:: To do ::
The records follow. Filter them to the lines that hold "computer".

:: Provided information ::
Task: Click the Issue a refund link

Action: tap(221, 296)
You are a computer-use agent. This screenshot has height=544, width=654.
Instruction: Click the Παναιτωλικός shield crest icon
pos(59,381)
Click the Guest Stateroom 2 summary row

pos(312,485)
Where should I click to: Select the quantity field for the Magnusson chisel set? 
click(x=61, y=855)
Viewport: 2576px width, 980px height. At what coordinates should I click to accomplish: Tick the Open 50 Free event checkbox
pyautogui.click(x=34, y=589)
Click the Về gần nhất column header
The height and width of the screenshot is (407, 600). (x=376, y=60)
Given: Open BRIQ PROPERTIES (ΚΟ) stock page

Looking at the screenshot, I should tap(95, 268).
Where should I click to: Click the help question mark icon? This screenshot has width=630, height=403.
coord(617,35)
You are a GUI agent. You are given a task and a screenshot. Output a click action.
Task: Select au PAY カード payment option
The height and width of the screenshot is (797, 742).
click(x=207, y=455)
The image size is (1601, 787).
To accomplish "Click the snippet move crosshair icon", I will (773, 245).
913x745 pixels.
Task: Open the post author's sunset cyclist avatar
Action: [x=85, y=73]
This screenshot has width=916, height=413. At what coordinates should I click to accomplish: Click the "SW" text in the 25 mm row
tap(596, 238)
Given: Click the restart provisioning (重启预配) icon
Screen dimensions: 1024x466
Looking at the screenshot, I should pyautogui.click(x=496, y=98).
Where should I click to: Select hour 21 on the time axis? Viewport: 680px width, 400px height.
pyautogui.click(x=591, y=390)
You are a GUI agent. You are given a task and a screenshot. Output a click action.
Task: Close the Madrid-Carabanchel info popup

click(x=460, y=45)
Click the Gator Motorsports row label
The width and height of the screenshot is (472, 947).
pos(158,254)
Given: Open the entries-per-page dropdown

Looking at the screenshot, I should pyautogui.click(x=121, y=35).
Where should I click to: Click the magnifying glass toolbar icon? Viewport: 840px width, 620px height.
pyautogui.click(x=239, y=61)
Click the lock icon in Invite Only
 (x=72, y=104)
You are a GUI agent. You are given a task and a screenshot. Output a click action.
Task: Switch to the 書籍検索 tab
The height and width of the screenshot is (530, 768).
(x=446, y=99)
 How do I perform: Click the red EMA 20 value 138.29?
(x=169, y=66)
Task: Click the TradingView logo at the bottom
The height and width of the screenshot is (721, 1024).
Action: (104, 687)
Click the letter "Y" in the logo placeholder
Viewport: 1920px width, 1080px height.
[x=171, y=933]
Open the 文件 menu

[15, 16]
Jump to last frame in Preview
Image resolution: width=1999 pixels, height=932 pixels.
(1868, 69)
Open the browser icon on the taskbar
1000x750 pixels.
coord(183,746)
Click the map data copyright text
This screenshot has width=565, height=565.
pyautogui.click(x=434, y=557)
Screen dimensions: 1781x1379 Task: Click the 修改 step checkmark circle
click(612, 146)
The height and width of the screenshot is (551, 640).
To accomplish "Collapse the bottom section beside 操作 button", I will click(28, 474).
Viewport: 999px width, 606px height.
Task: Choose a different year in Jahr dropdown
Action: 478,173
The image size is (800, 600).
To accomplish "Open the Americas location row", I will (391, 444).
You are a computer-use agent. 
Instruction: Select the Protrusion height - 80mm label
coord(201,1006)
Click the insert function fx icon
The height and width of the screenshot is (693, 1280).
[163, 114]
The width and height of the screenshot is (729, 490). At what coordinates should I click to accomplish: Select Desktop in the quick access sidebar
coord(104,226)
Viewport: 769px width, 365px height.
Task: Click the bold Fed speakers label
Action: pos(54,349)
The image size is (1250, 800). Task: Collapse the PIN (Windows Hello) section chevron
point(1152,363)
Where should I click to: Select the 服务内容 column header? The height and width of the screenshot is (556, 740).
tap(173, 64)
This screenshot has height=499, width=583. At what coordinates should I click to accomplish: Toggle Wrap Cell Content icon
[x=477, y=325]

:: Written solution ::
You are a computer-use agent. This screenshot has height=544, width=654.
You are a computer-use agent. 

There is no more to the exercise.